O mundo de The Far Shore não é munido de uma paleta de cores marcante ou de vistas mais impressionantes, especialmente para um título que se foca tanto na exploração e na descoberta de um mundo alienígena, mas há uma estranheza e um mistério associados ao seu design que invocam uma familiaridade e uma curiosidade em conhecer melhor esta nova realidade. A simplicidade das ilhas, das suas criaturas e plantas, combinam perfeitamente com o UI minimalista e criam uma experiência limpa, de fácil leitura, onde existem constantemente monumentos visuais que nos guiam. É um mundo que aprendemos a conhecer mesmo com a sua paleta monocromática, auxiliada por uma excelente banda sonora, a cargo de scntfc (Oxenfree, Afterparty), que enaltece a inocência da descoberta e a combina com o medo do desconhecido. Alguns crescendos musicais são arrepiantes, de uma tonalidade quente, reforçando a esperança da missão e a expansividade do mundo que exploramos. E não apenas através das suas composições musicais, mas também pelo desenho de som. As ondas do mar infinito, os sons das criaturas, o motor da nave, a fonética da linguagem criada para The Far Shore: é um poderio audiovisual.
Mas esta beleza é prejudicada por aquele que é o grande problema de Jett: The Far Shore: o seu desempenho. Não nos podemos esquecer que The Far Shore é um projeto independente e sinto que a Superbrothers foi destemida na criação destes ambientes tão expansivos. Foram necessários alguns sacríficos que poderão prejudicar a receção do título por parte dos críticos e dos jogadores, e é frustrante sentir o jogo a esforçar-se para manter um framerate consistente, a suar por todos os poros à medida que viajamos a alta velocidade ou quando saímos da nave e exploramos a base de Mei a pé. Existiram soluços constantes que foram agravados por bugs que me obrigaram a recomeçar sequências de ação porque não me deixaram regressar ao cockpit da nave e terminar a tarefa que estava a fazer. Uma pena.
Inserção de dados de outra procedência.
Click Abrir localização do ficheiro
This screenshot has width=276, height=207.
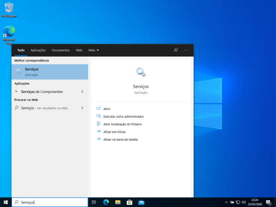[122, 124]
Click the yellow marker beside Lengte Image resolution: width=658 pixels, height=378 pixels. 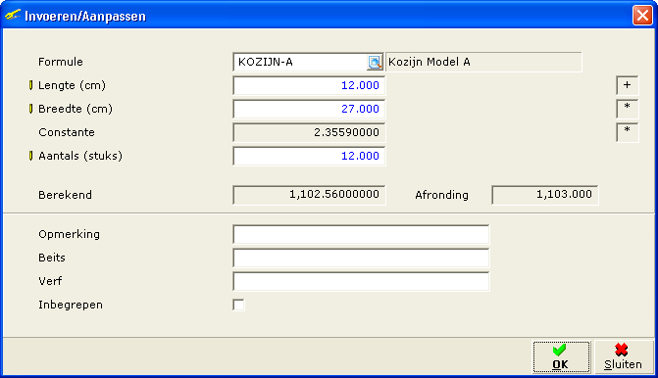pyautogui.click(x=30, y=85)
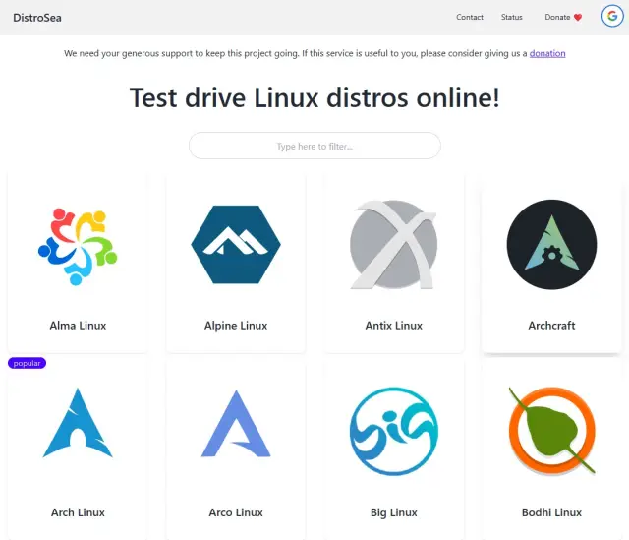Go to the Status page
The height and width of the screenshot is (540, 629).
pos(512,18)
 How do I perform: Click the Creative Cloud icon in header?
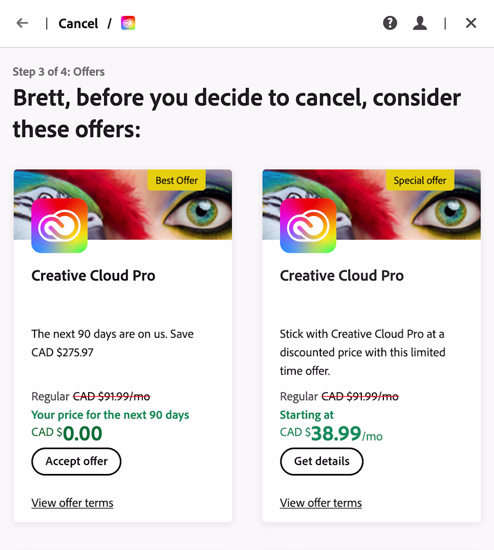pyautogui.click(x=128, y=23)
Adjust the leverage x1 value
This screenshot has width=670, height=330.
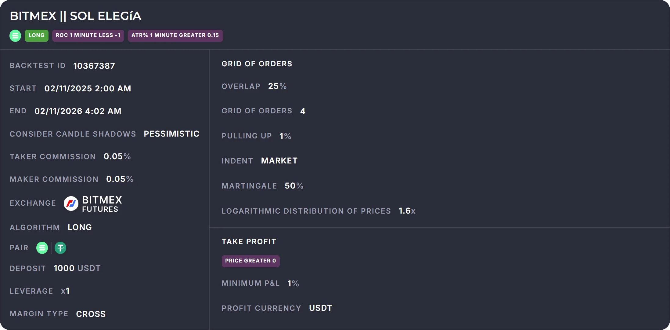coord(65,291)
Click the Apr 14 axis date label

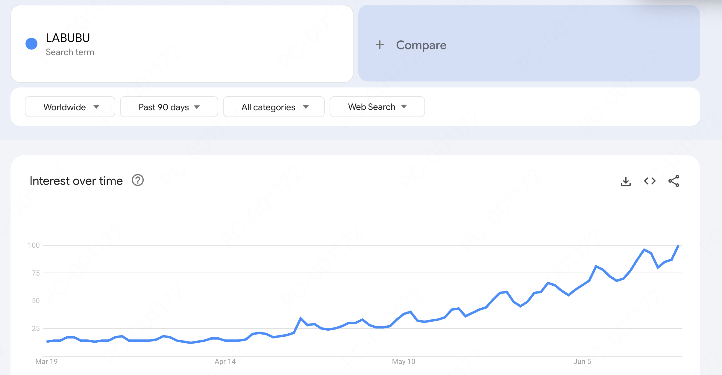[x=225, y=362]
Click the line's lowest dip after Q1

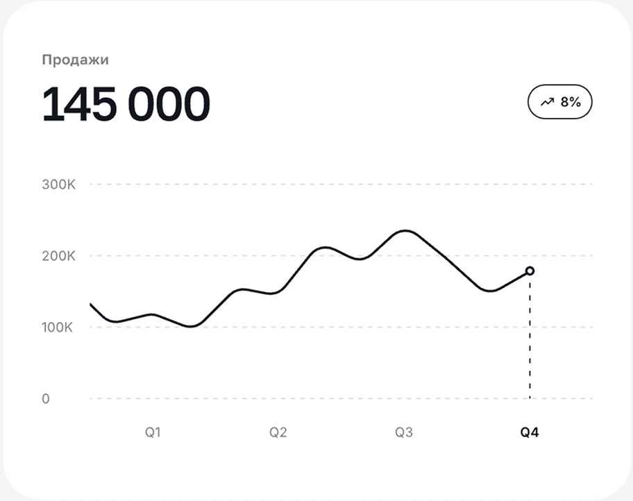coord(192,325)
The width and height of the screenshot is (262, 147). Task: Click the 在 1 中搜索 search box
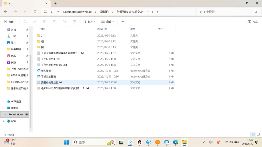point(228,12)
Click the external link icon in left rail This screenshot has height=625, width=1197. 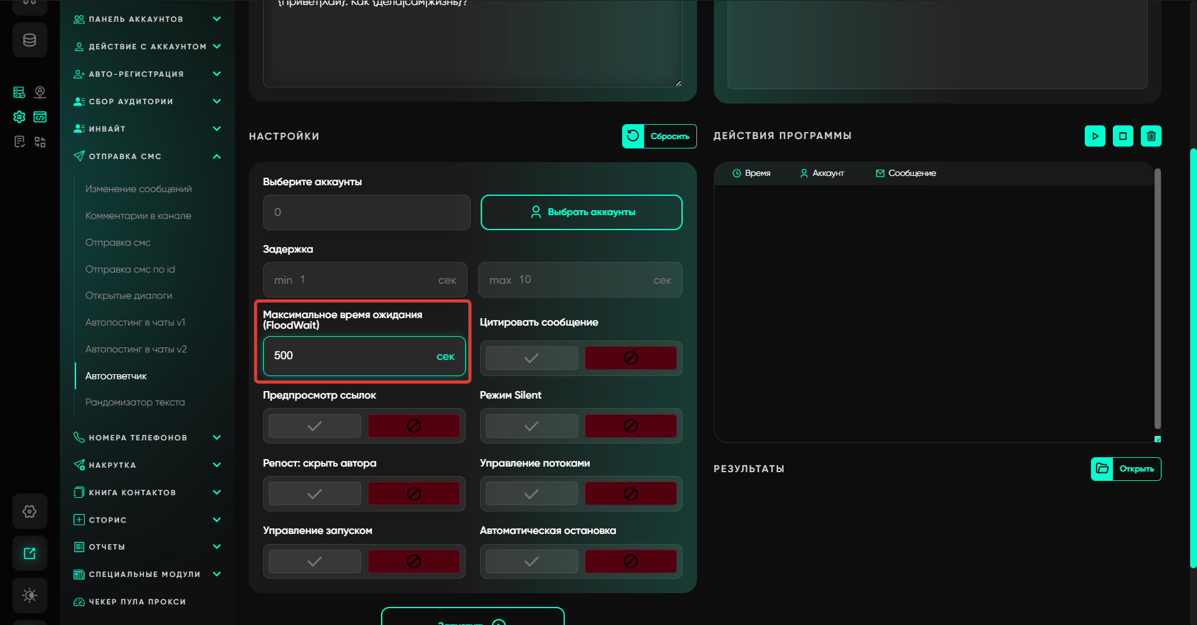[29, 553]
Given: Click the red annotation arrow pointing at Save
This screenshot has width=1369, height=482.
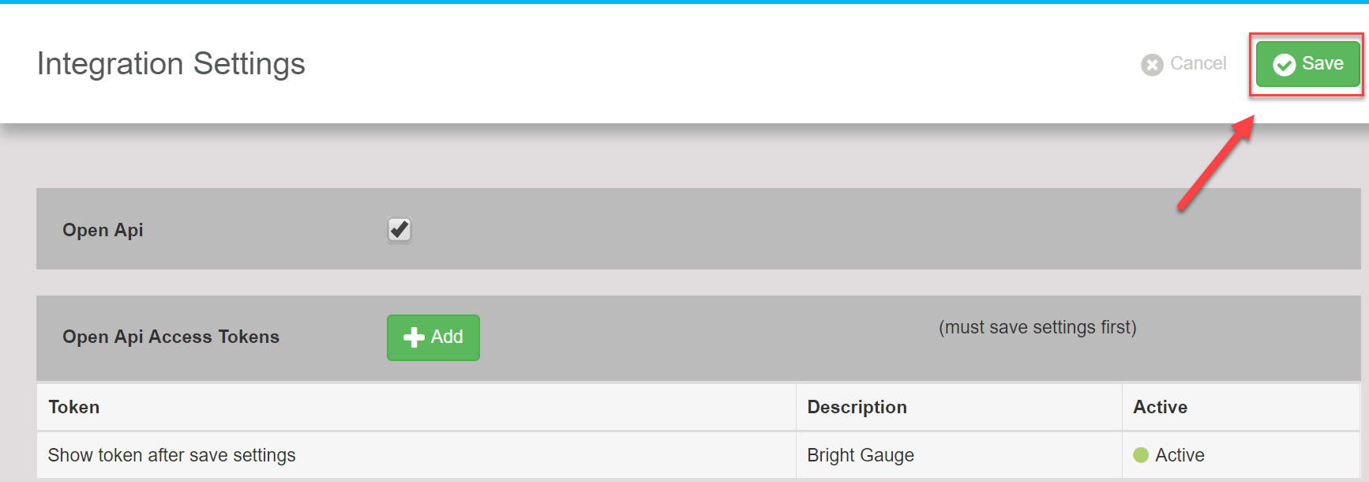Looking at the screenshot, I should pyautogui.click(x=1216, y=164).
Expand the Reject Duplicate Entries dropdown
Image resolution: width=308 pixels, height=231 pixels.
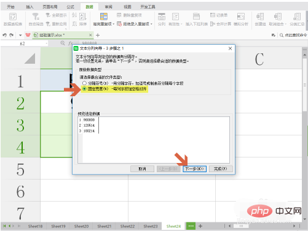[x=151, y=24]
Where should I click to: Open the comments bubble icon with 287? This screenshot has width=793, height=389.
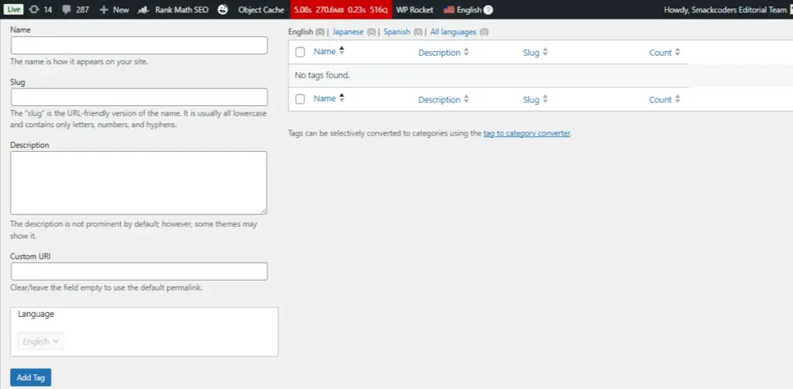66,10
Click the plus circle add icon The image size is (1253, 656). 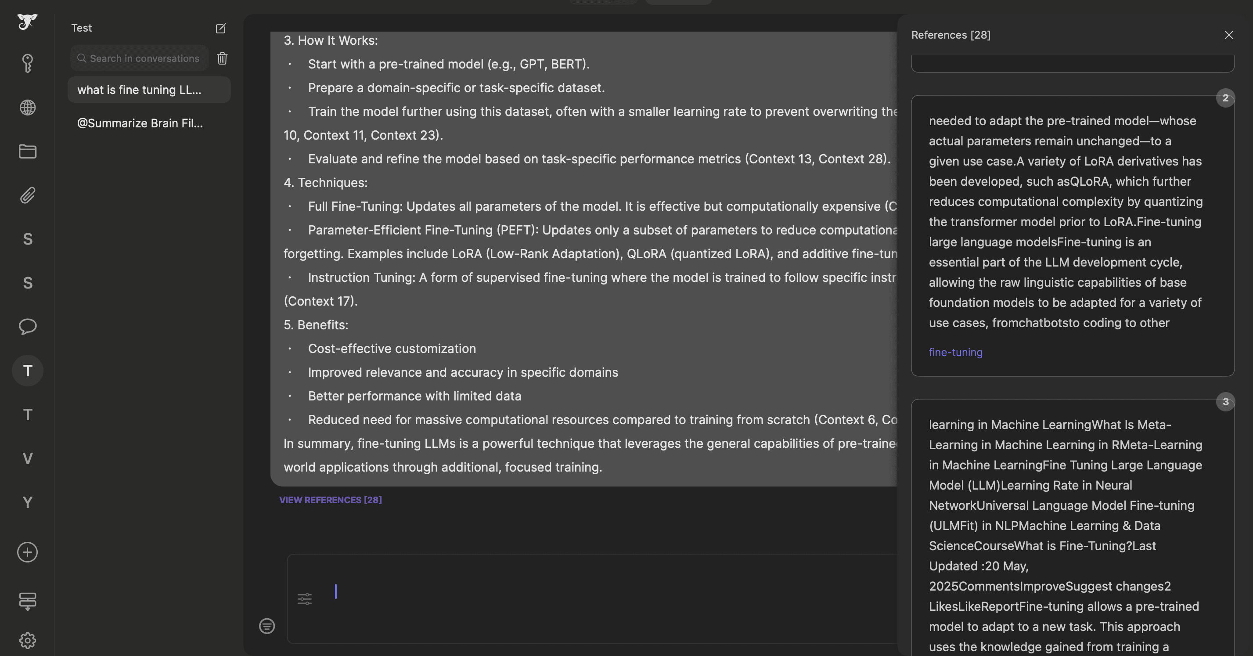(x=27, y=552)
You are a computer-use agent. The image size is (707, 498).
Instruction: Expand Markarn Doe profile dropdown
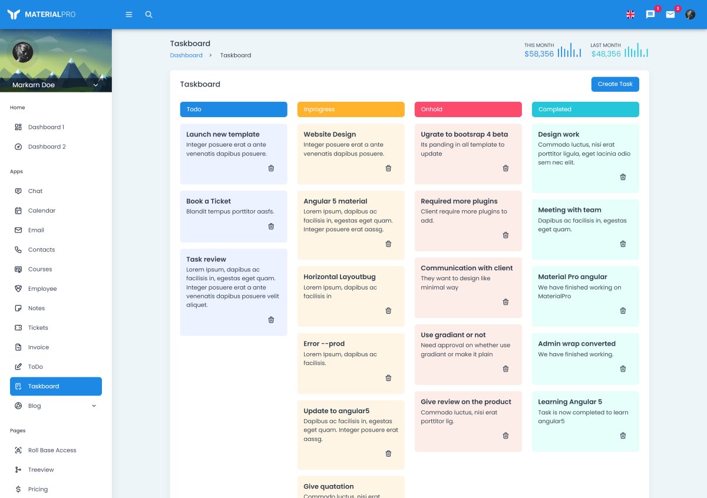tap(96, 85)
A escrita desta análise ocupou-me durante várias horas. Não interessam quantas. Quando olho para o relógio, apercebo-me que o embargo está quase a terminar. É o momento da verdade. Pela minha previsão, Jett: The Far Shore vai ser um dos lançamentos mais divisórios do ano, um título que irá fascinar um grupo específico de críticos e jogadores, mas frustrar tremendamente quem não faça parte dele. Ambos os grupos estão corretos, ainda mais neste momento, nestes últimos minutos antes do final do embargo, onde tudo é possível. Se tivesse analisado The Far Shore há dias atrás, a minha análise seria movida por uma frustração e incompreensão tremendas, mas posso dizer agora que compreendo o que a Superbrothers quis fazer com este simples, calmo e ponderado jogo de exploração. Independentemente das reações ao seu lançamento, sinto que ficará comigo. Talvez não seja necessário existir um consenso. É a beleza do caos.
Cópia para análise (versão PlayStation) cedida pela Popagenda.